Onde estão os tesouros da Ordem? Tendes móveis ou dinheiro nos subterrâneos do Gesù? Enviastes dinheiro para fora de Roma?

— Não existe nenhum tesouro. A crença de tesouros aplicados ou escondidos é somente um boato popular sem fundamento, inventado talvez por inimigos, ou provocado pelo esplendor de nossas igrejas; é um verdadeiro delírio, e não consigo entender como pessoas de mérito acreditam nessa fábula. Depois de tantas buscas feitas em Roma e em outros lugares, devia-se enfim estar convencido disso.

Minuciosas investigações continuaram, sem resultado algum. Afinal, nenhuma prova pôde justificar o fechamento da Ordem nem a detenção de seus membros. “O Papa, cuja agitação moral era extrema, andava frequentemente a passos largos em seus apartamentos, gritando: ‘Perdão! Perdão! Eles me obrigaram!’ O remorso o dilacerava, apesar de sua demência, e não o deixava descansar nem de dia nem à noite”.8

Um exemplo a ser seguido!

Sem nunca abandonar sua obediência despretensiosa, religiosa e enlevada, não apenas nos expressivos fatos aqui apresentados, mas em inúmeras outras ocasiões, os santos varões jesuítas deixaram para os séculos futuros um exemplo de resistência em meio à perseguição. Odiada e traída – mas nunca esquecida! – a armada católica fundada por Santo Inácio nos ensina que as recomendações evangélicas a respeito da mansidão em face dos nossos inimigos pessoais não se aplicam aos inimigos da Igreja. Estes são adversários do próprio Deus, aos quais precisamos tratar com a astúcia da serpente (cf. Mt 10, 16) e a cujos ardis devemos resistir firmes na fé (cf. I Pd 5, 9), para que o Reino de Cristo se estabeleça na terra.

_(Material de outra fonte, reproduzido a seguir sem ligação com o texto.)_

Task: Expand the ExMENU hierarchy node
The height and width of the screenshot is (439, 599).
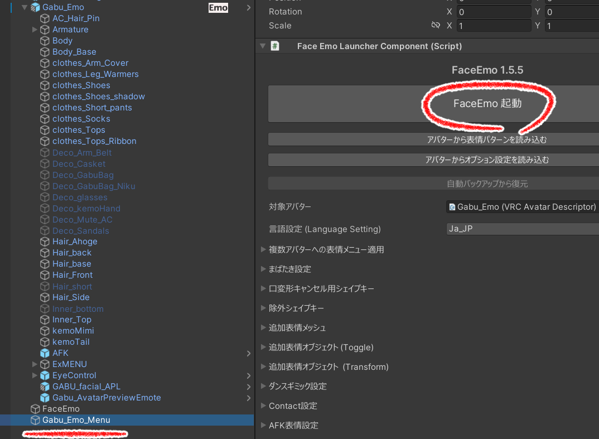Action: pos(35,364)
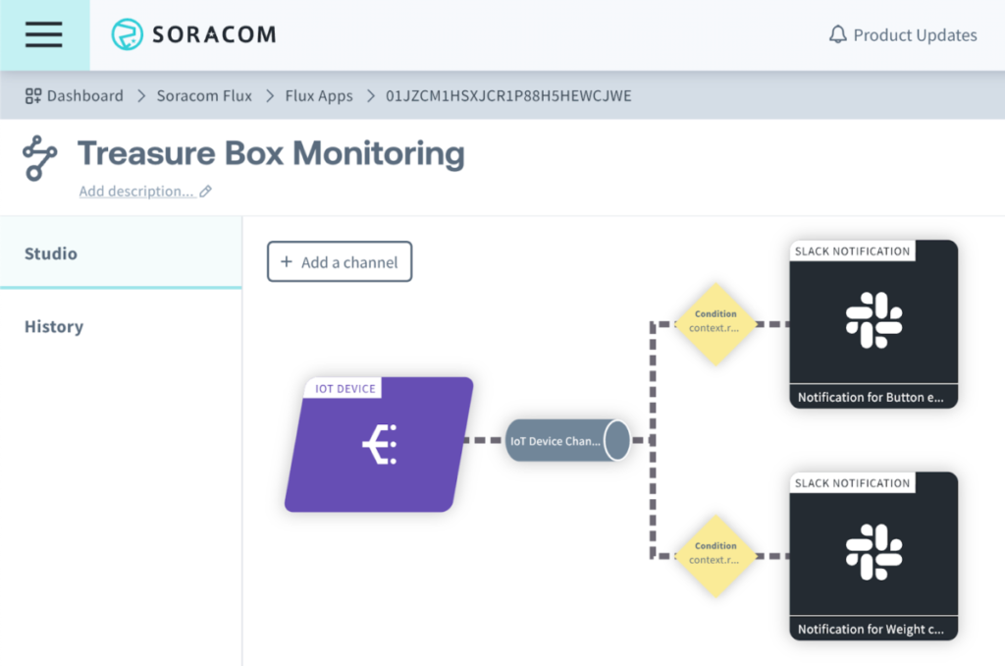The width and height of the screenshot is (1005, 666).
Task: Click the Dashboard grid icon in breadcrumb
Action: pyautogui.click(x=33, y=96)
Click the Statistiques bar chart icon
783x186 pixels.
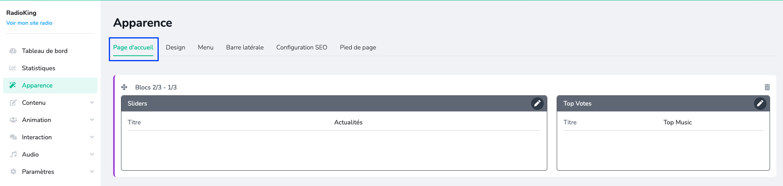point(13,68)
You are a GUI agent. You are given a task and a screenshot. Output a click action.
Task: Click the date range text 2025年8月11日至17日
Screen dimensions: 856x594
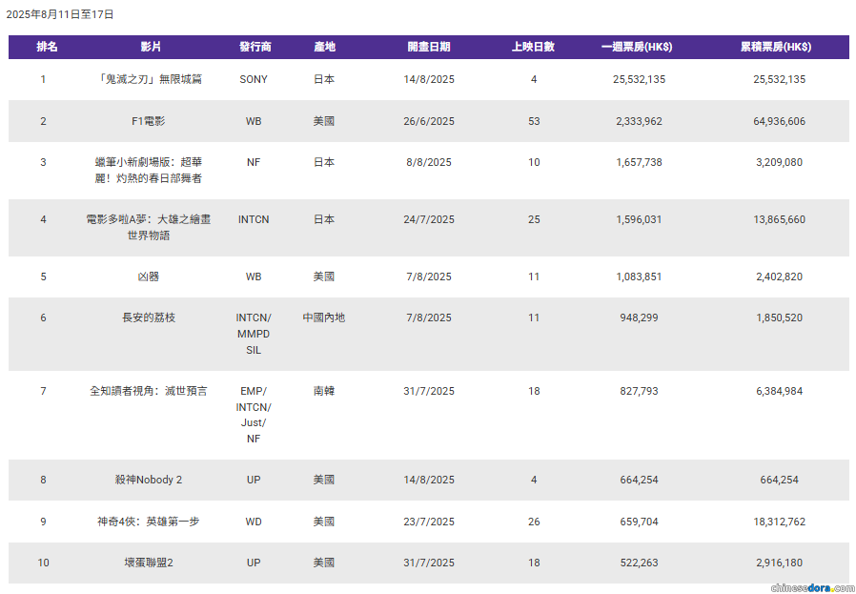pyautogui.click(x=60, y=14)
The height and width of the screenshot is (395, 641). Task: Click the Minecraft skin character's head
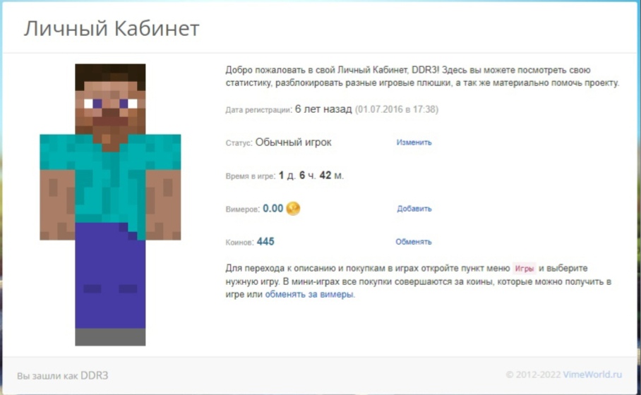tap(110, 99)
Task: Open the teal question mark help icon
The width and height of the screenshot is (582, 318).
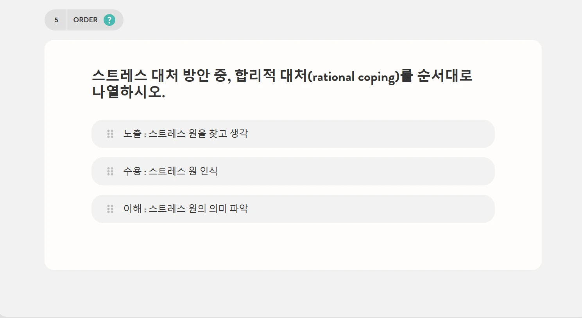Action: pos(109,20)
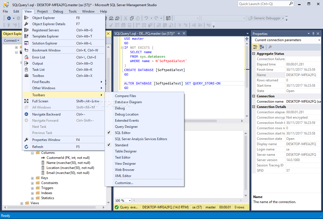Click the Categorized view icon in Properties
This screenshot has width=323, height=219.
coord(255,47)
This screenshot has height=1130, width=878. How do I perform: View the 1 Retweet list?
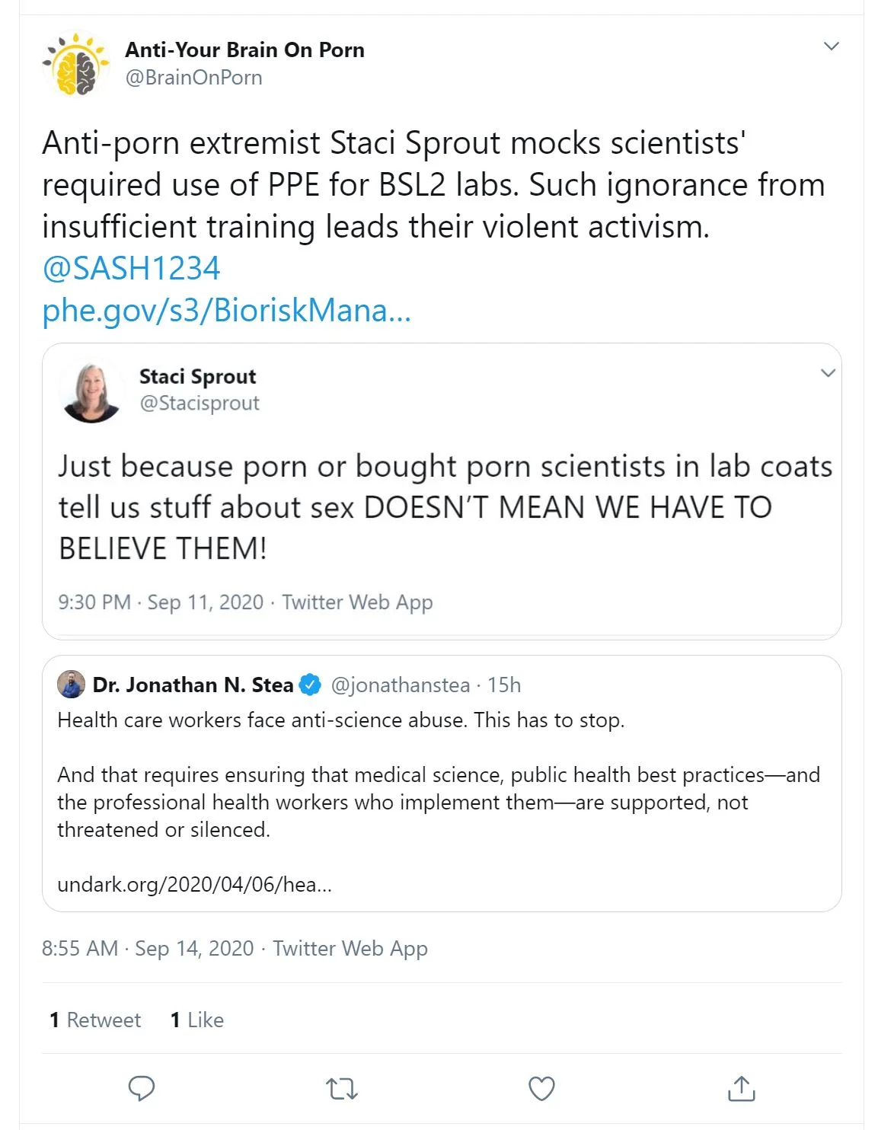(x=95, y=1020)
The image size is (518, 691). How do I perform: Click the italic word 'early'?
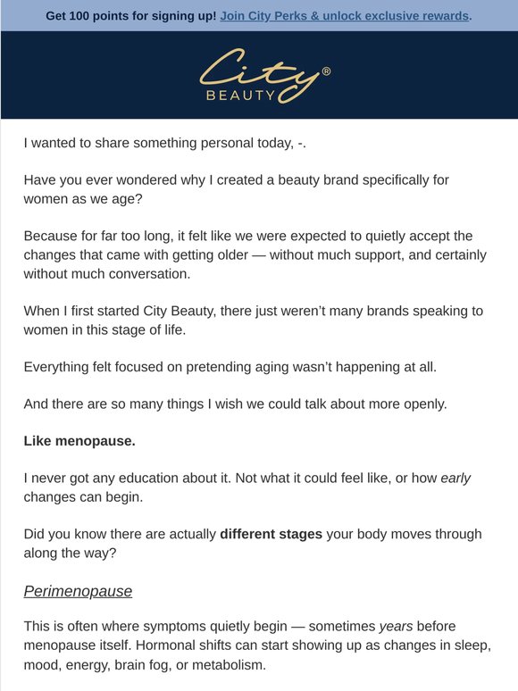[455, 478]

Roguemos, pois, aos Santos dessa gloriosa milícia que nos obtenham de Deus a mesma caridade que os animou durante a vida, para que possamos atrair o maior número possível de almas ao seio da Santa Igreja, respeitar e perdoar com ilimitada paciência os nossos irmãos na fé, e combater “ad maiorem Dei gloriam9 todos aqueles que rejeitam, sobre si e sobre o mundo, o império de Jesus Cristo! 

 

Notas


1 DAURIGNAC, J. M. S. História da Companhia de Jesus. Rio de Janeiro: CDB, 2018, t.1, p.36.

2 Idem, p.40.

3 Idem, p.160.

4 Idem, p.225. Era um piedoso costume do povo cristão que os homens “descobrissem a cabeça” ao ouvir o nome de Jesus.

5 Idem, ibidem.

6 DAURIGNAC, J. M. S. História da Companhia de Jesus. Rio de Janeiro: CDB, 2018, t.2, p.190.

7 Idem, p.193.

8 Idem, p.195.

9 Do latim: “Para a maior glória de Deus”. Trata-se do lema dos jesuítas, composto pelo próprio Santo Inácio de Loyola.